Kansai Economic Insight Monthly Vol.118
-景気は足下、先行きともに改善を見込む:消費者物価上昇と海外経済減速のリスクに注意-

洞察・意見 » 経済予測 » 月次レポート(関西)

ABSTRACT

・関西の景気は足下、先行きともに改善を見込む。足下、生産は3カ月ぶりの増産だが、回復のペースは遅い。雇用環境は持ち直しの動きに一服感がみられる一方で、消費は百貨店を中心に持ち直しが続く。先行きは消費者物価の上昇と海外経済減速による景気下押しリスクに注意が必要である。
・COVID-19の新規陽性者数は減少が続く。
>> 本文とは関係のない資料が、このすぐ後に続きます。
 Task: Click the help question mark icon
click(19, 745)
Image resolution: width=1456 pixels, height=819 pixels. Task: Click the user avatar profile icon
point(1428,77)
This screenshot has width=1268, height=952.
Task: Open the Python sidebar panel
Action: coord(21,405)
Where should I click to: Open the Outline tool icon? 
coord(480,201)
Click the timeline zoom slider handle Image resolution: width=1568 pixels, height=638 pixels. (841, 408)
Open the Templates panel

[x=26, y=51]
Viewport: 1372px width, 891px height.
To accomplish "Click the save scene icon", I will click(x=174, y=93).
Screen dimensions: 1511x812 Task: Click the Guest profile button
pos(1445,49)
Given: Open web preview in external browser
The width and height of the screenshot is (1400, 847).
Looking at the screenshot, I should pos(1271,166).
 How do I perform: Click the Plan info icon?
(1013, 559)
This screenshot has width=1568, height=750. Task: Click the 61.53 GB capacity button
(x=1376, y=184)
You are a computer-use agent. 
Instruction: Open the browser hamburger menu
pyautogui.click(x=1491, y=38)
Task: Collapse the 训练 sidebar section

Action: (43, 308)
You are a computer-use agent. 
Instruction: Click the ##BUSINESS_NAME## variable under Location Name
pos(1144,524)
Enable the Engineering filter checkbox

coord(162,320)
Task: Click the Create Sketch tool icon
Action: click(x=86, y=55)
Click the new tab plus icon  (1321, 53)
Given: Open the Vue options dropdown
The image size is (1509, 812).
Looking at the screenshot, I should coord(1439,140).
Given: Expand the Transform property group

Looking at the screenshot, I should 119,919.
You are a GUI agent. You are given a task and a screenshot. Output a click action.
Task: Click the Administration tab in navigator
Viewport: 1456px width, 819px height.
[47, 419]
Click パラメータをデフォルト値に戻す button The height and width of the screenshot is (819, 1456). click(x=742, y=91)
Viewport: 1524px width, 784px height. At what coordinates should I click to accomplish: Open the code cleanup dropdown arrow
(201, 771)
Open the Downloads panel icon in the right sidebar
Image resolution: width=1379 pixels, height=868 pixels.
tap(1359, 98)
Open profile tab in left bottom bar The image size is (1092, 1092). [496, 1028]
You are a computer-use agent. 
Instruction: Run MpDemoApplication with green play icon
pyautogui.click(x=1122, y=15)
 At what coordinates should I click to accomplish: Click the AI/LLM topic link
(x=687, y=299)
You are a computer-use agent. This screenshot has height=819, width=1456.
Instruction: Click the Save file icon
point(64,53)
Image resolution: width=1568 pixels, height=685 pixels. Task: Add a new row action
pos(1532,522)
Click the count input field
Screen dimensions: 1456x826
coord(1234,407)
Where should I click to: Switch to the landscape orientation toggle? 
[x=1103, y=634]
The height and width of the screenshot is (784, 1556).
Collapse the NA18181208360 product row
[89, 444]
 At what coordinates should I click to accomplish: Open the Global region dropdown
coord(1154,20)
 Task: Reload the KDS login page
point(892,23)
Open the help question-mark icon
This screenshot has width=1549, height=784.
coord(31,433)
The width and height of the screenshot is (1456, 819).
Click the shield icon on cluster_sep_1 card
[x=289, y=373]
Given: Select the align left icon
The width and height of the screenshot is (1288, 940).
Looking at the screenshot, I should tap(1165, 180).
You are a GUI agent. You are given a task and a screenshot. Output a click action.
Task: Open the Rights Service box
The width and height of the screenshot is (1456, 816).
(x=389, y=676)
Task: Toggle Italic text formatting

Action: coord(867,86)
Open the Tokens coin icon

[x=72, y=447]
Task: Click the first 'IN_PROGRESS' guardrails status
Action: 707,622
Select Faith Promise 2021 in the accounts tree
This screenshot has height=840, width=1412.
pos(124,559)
3月13日よりマスクの着用は個人の判断に委ねられ、5月8日から感染症法上の分類が5類へ変更となる。
・12月の生産は3カ月ぶりの前月比上昇だが、小幅増産にとどまった。2022年平均では2年ぶりのマイナスとなり、依然としてコロナ禍前の水準を回復できていない。
・22年通年では、失業率は3年ぶりに低下したと同時に、労働力人口と就業者数はともに増加し、雇用の回復は順調に進んだ。しかし、足下12月に失業者数の減少が見られたが、10‐12月期を均してみると、失業率の上昇及び労働力人口と就業者数の減少が同時に見られ、雇用の回復に一服感が出ている。
・11月の現金給与総額は21カ月連続の前年比増加。しかし、消費者物価指数の上昇傾向が続き、実質では9カ月連続の減少となった。ただし、一部の企業で賃上げの動きが見られ、賃上げの機運が高まりつつある。今後の実質賃金の動向に注視を要する。
・12月の大型小売店販売額は15カ月連続の前年比増加。うち、百貨店は高額品の好調とインバウンド需要の回復により10カ月連続の増加。スーパーは食料品の値上げもあり3カ月連続の増加となった。
・12月の新設住宅着工戸数は2カ月ぶりに前月比増加した。うち、貸家と分譲が全体の増加に寄与した。
・12月の建設工事出来高は12カ月連続の前年比増加で全国に比して高い伸びが続いている。関西、全国ともに民間工事は前月から減速、公共工事は加速した。また、1月の公共工事請負金額は3カ月ぶりに増加に転じた。
・1月の景気ウォッチャー現状判断DIは2カ月連続で前月比改善した。また先行き判断DIも2カ月連続で改善。インバウンド需要増加の影響もあり、百貨店やホテルなどが好調であった。
・1月の貿易収支は5カ月ぶりの赤字。中国の春節時期のずれの影響もあり、輸出は23カ月ぶりに減少し、一方、輸入は24カ月連続で増加したためである。
・1月の関空への外国人入国者数は37.9万人。2カ月連続で30万人を超えたが、訪日中国人客の回復が遅れており回復のペースは緩やかである。
・1月の中国経済は、経済活動の再開と春節連休による旅行機運の高まりが景況感の回復に繋がり、消費者物価指数からも対面型サービスを中心に個人消費は持ち直しつつあることが窺える。ただし、新規貯蓄が高水準で、消費に慎重な姿勢が続いているため、1-3月期の景気は大きな改善が見込まれない。